Find the points of intersection of the following pairs of lines $\begin{bmatrix}x \\y \\z\end{bmatrix} = \begin{bmatrix}3 \\-1 \\2\end{bmatrix} + t\begin{bmatrix}1 \\1 \\-1\end{bmatrix}$
$\begin{bmatrix}x \\y \\z\end{bmatrix} = \begin{bmatrix}1 \\1 \\-2\end{bmatrix} + s\begin{bmatrix}2 \\0 \\3\end{bmatrix}$
My solution:
Eliminating $\begin{bmatrix}x \\y \\z\end{bmatrix}$ gives $\begin{bmatrix}3 \\-1 \\2\end{bmatrix} + t\begin{bmatrix}1 \\1 \\-1\end{bmatrix} = \begin{bmatrix}1 \\1 \\-2\end{bmatrix} + s\begin{bmatrix}2 \\0 \\3\end{bmatrix}$. Equating coefficients gives three equations for s and t:
$3 + t = 1 + 2s$
$-1 + t = 1$
$2 - t = -2 + 3s$
This is where I get stuck.
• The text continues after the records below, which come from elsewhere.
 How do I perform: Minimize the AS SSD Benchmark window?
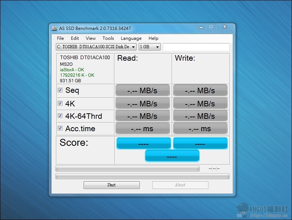point(200,27)
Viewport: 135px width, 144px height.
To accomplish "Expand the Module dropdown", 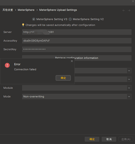I will pos(129,88).
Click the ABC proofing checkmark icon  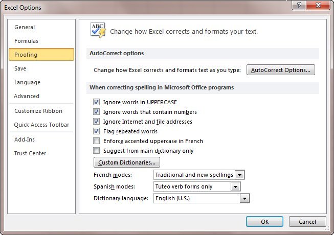tap(98, 30)
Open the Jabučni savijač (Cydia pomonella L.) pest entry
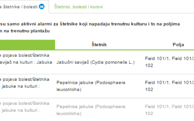Viewport: 194px width, 121px height. coord(95,62)
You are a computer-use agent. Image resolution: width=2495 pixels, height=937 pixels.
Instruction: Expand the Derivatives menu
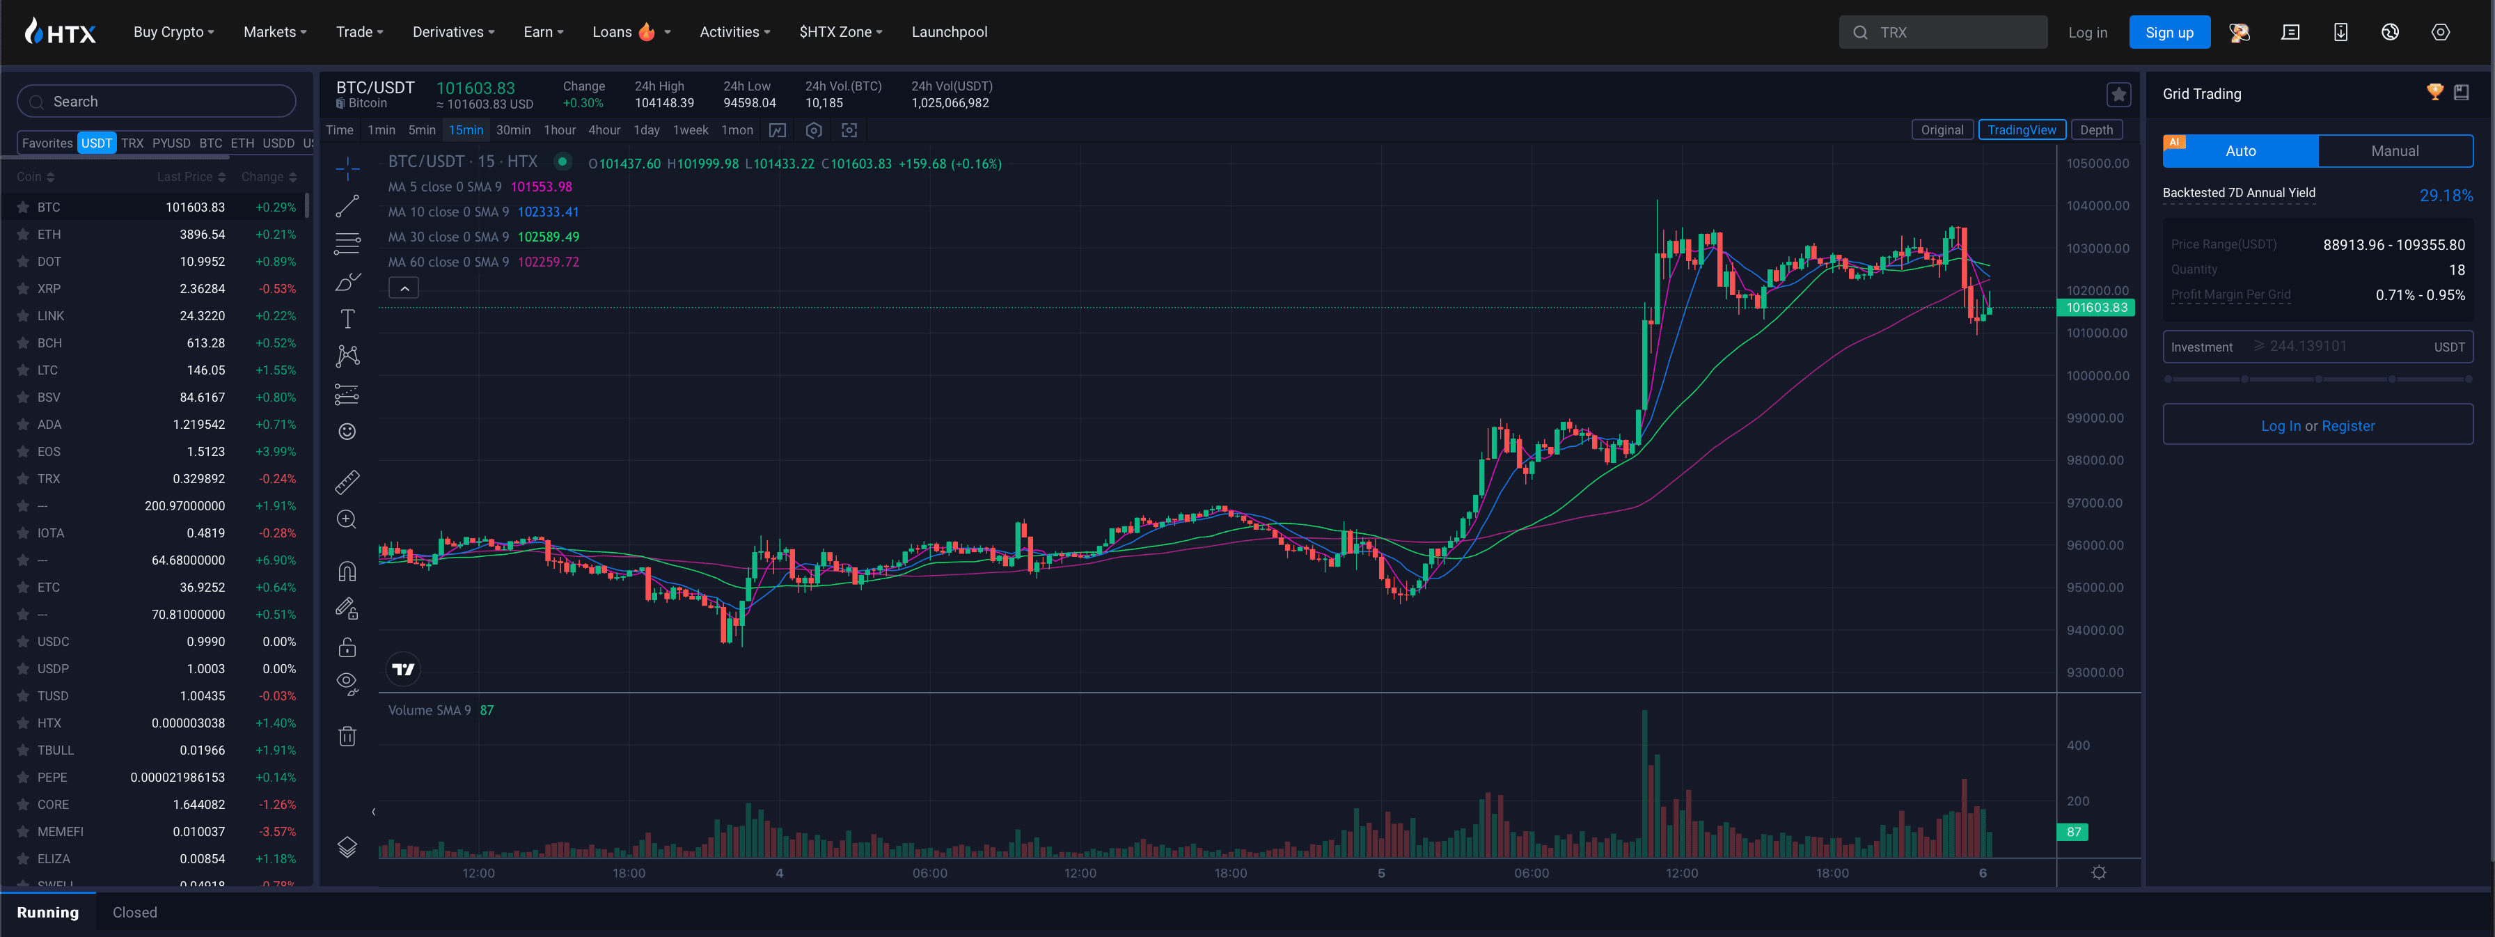tap(452, 32)
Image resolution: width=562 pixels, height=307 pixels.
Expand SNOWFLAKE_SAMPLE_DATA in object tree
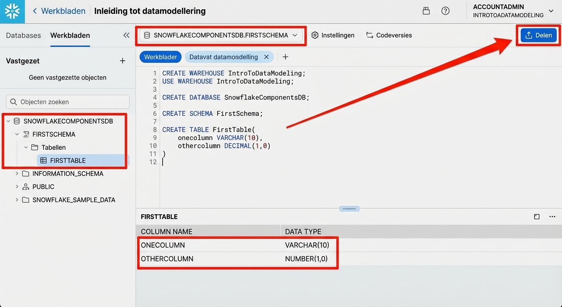17,199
I was expecting $s$ and $t$ to be in separate equations so I can simply solve it and then plug it in the original equation but I'm confused on how to go about this point.
 A: Your problem seems to be that you did not expect to get more equations than variables. 
Just pick to easy ones to determine $s$ and $t$ and then check if the third equation holds as well for these values. Otherwise there is no solution.
The easiest one is the middle one, it gives $t = 2$.
Then the first gives $s = 2$ and the third gives $s = 2/3$. 
Or: the third equation would turn into $0 = 4$, so it is not fulfilled.
This means there is no solution to the problem. There is no intersection.

(Large Version)
A: First, let us take "known terms" to one side and $t$ and $s$ terms to the other, and rewrite your equation as:
$$\begin{bmatrix} 2 \\ -2 \\ 4 \end{bmatrix} = \begin{bmatrix}3 \\-1 \\2\end{bmatrix} - \begin{bmatrix}1 \\1 \\-2\end{bmatrix} = - t\begin{bmatrix}1 \\1 \\-1\end{bmatrix} + s\begin{bmatrix}2 \\0 \\3\end{bmatrix}$$
Translate that to a system:
$$\left\{\begin{array}{c}
-t+2s=2 \\
-t=-2 \\
t+3s=4
\end{array}\right.$$
So $t=2$, and plugging in we get $-2+2s=2$ and $2+3s=4$, so $s=0$, but that does not satisfy the second equation, so there is no solution. It seems those two lines do not intersect. Being not parallel, they must belong to distinct planes in space. Or I have made a calculation mistake. If so, please point it out :).